Credit and debit cards, being the second-most-preferred payment method, also saw a slight drop in popularity, with 22.7 percent of consumers saying it was their preferred way to pay in 2020, down by 0.3 percentage points from 23 percent in 2019.

The only payment option to book a growth was e-wallets, which saw their popularity increase by 8 percentage points, with 22 percent of consumers saying they preferred e-wallet payment in 2020 — almost equal to the proportion of those who preferred credit and debit cards. 

Read also: Visa says tokenization key to e-commerce security

“What we are doing is we are really speeding up [the adoption process], as we have learned a lot from other countries. There is a big chance we can catch up,” PT Visa Worldwide Indonesia president director Riko Abdurrahman said during the press conference.

He explained that there were two aspects that needed to grow side-by-side in the process of increasing the use of contactless cards in Indonesia: issuance and acceptance. Old cards need to be replaced with contactless cards, while point-of-sale terminals that accept contactless cards need to be available in all merchants. 

“If both go hand-in-hand, then the penetration of contactless transactions in Indonesia will accelerate exponentially,” Riko added.

In comparison to its regional peers, the current usage of contactless cards in Indonesia is still fairly low.

According to Visa’s 2020 report titled The Fourth Payment Revolution: Moving from Transaction to Action, only 34 percent of Indonesian consumers use contactless cards, significantly lower than the adoption in Singapore at 84 percent. Meanwhile, the current usage of credit and debit cards stood at 71 percent for Indonesia and 89 percent for Singapore. 
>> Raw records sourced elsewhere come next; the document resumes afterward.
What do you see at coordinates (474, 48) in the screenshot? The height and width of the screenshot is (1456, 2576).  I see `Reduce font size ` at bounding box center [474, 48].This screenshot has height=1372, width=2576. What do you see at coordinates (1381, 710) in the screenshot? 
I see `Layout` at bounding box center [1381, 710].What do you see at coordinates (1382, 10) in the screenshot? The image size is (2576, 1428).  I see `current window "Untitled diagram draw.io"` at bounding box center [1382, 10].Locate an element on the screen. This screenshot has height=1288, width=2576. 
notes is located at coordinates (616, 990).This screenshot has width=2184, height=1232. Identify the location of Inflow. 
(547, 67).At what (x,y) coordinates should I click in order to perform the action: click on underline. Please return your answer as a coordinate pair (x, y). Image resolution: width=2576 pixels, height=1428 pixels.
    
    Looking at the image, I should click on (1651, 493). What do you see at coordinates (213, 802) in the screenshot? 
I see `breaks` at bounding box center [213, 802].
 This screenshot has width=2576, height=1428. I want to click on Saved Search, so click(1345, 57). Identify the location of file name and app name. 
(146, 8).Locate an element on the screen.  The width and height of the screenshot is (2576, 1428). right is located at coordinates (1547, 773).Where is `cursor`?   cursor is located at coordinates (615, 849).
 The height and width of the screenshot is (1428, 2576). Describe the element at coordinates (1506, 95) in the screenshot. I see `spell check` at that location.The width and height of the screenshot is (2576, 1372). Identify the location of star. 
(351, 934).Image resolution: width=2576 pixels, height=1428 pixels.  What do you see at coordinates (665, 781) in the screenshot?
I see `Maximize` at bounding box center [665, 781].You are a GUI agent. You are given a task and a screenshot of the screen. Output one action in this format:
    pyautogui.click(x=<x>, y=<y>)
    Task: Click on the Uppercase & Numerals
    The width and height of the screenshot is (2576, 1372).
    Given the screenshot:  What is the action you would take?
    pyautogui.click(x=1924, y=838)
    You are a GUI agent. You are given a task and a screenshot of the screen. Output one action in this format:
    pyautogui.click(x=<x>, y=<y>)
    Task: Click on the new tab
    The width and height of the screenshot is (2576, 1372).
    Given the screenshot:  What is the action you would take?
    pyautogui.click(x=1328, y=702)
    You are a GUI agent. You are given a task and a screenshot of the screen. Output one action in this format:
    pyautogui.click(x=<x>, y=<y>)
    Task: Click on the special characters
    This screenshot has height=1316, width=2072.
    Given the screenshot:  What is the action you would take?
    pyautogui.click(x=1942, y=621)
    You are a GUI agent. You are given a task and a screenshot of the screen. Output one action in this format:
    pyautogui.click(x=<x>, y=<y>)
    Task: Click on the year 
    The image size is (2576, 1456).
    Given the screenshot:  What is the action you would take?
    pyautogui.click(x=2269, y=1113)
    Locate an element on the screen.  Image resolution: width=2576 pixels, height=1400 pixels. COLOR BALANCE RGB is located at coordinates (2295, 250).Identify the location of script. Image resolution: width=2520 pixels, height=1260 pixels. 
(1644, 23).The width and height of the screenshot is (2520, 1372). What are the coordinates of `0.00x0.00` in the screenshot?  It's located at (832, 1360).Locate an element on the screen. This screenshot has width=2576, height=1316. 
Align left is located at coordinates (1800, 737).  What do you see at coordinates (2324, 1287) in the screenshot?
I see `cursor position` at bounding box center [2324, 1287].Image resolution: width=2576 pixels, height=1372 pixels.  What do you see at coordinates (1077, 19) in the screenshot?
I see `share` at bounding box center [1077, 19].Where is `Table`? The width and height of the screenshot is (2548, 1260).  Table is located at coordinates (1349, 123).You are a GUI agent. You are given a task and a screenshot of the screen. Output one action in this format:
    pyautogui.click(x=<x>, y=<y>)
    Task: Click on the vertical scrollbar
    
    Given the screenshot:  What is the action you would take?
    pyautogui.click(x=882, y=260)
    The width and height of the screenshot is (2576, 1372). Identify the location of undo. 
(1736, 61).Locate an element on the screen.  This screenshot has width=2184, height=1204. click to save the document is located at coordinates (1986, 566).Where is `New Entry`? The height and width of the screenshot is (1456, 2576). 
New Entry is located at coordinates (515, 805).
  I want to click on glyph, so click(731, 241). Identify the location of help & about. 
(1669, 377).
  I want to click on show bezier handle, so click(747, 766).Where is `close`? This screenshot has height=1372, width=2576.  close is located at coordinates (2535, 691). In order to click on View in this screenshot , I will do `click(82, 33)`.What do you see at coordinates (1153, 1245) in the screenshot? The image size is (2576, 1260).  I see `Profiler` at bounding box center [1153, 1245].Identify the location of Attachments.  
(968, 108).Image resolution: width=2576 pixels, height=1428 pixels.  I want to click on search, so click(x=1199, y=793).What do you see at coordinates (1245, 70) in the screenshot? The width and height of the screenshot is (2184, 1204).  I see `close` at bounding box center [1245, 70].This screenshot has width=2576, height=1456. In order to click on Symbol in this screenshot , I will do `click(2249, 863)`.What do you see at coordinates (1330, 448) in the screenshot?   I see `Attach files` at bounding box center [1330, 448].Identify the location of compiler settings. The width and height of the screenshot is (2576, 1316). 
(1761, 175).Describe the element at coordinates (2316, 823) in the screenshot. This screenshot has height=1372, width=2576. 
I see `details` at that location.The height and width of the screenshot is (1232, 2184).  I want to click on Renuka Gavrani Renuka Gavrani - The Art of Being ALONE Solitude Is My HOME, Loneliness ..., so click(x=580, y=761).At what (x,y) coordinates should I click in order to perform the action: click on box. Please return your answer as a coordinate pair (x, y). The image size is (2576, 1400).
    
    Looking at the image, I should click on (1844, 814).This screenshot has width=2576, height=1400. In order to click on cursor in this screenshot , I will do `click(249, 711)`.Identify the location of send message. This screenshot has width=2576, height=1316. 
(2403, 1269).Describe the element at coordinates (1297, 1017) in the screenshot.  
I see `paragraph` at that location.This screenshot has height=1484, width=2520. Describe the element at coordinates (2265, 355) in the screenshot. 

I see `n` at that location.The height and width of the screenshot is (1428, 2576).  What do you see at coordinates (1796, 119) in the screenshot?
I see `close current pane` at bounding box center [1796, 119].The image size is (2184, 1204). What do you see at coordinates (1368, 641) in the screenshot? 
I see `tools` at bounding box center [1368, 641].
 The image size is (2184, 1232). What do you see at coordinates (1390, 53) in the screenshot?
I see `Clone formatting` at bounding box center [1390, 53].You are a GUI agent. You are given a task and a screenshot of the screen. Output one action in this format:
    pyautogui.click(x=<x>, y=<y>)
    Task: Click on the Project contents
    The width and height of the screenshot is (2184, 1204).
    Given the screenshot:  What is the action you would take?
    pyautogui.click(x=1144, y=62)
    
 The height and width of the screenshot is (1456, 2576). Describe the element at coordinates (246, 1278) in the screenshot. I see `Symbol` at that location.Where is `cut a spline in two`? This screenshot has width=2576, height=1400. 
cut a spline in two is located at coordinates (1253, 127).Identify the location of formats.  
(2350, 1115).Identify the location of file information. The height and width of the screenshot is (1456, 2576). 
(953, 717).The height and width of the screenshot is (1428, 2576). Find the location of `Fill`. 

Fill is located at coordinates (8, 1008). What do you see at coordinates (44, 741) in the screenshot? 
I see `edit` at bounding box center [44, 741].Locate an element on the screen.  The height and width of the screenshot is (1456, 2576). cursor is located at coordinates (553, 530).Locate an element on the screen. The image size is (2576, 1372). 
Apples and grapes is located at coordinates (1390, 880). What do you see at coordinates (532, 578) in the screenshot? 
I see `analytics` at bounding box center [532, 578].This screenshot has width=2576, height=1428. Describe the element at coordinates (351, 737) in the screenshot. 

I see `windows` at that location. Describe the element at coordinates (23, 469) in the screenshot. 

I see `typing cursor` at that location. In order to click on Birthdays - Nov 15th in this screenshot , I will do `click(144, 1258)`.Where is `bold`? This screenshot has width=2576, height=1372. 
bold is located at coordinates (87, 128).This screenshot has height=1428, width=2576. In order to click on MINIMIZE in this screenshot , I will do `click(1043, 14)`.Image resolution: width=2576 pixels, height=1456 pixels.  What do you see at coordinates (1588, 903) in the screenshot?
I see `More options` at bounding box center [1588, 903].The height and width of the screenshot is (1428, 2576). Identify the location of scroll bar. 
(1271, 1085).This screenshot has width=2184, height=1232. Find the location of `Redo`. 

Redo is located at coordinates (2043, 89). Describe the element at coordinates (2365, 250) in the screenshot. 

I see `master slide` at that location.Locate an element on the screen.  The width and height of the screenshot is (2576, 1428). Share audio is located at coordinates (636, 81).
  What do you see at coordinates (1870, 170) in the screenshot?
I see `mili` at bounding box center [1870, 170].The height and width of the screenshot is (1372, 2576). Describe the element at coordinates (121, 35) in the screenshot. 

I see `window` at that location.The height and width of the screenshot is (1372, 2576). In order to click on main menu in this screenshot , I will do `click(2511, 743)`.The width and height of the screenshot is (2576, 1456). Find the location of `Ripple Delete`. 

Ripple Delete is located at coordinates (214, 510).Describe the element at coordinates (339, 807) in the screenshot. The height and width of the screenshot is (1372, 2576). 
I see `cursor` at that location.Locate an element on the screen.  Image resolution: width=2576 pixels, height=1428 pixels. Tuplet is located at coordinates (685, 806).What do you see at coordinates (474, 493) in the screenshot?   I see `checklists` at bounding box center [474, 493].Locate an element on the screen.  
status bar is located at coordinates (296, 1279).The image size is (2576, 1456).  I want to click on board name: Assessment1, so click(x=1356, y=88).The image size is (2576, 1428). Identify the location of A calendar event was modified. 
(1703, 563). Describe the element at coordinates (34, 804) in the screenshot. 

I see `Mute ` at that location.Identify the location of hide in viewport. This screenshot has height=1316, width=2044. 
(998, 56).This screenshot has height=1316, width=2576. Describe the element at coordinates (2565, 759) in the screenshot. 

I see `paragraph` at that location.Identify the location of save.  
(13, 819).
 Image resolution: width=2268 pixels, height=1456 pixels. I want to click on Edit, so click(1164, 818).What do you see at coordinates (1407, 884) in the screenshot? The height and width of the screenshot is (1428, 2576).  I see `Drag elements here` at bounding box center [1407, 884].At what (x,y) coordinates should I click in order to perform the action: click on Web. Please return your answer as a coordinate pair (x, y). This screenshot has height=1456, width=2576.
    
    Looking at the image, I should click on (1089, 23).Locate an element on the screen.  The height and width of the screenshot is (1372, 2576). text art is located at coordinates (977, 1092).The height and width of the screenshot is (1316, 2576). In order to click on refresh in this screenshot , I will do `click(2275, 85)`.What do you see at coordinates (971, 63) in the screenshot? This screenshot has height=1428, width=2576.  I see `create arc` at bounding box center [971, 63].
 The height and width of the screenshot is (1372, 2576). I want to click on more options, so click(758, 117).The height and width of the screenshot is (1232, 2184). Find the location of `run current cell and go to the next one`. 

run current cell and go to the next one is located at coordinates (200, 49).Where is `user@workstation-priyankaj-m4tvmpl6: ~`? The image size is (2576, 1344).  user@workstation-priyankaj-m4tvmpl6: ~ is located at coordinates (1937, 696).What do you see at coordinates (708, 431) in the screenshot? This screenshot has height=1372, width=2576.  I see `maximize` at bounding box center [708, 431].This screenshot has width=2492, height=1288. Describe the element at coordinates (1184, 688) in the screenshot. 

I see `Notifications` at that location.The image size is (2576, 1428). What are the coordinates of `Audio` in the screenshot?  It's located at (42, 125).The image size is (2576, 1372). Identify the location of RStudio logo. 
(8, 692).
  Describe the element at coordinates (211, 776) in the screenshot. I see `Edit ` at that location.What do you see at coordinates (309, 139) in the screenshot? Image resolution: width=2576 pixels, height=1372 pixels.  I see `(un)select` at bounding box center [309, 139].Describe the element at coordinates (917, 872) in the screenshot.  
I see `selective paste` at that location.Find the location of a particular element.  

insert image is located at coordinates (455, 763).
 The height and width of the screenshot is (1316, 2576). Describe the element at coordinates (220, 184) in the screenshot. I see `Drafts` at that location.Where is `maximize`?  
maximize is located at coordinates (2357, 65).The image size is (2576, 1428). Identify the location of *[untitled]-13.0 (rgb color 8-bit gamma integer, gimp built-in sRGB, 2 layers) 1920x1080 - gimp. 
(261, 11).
Read also: Indonesian banks' results reflect deteriorating assets, but hopes remain: Experts

But Indonesians are optimistic about the future of cashless payments, with 73 percent of Indonesian consumers expecting their use of cashless payments to increase in the next 12 months, the report shows.

“Once they’ve formed a cashless habit, the habit is likely to stick,” Riko said, citing a Kantar study showing that 62 percent of the surveyed Indonesian consumers said they would stick to electronic payment methods instead of going back to cash when the pandemic was over. 

“We see this as a business opportunity to increase transactions especially in merchants where the value of transactions is relatively small but the frequency is high,” Lila of Bank Mandiri said. The Mandiri Visa card allows the tap-and-go payment option for transactions equal to Rp 1 million or less, she mentioned.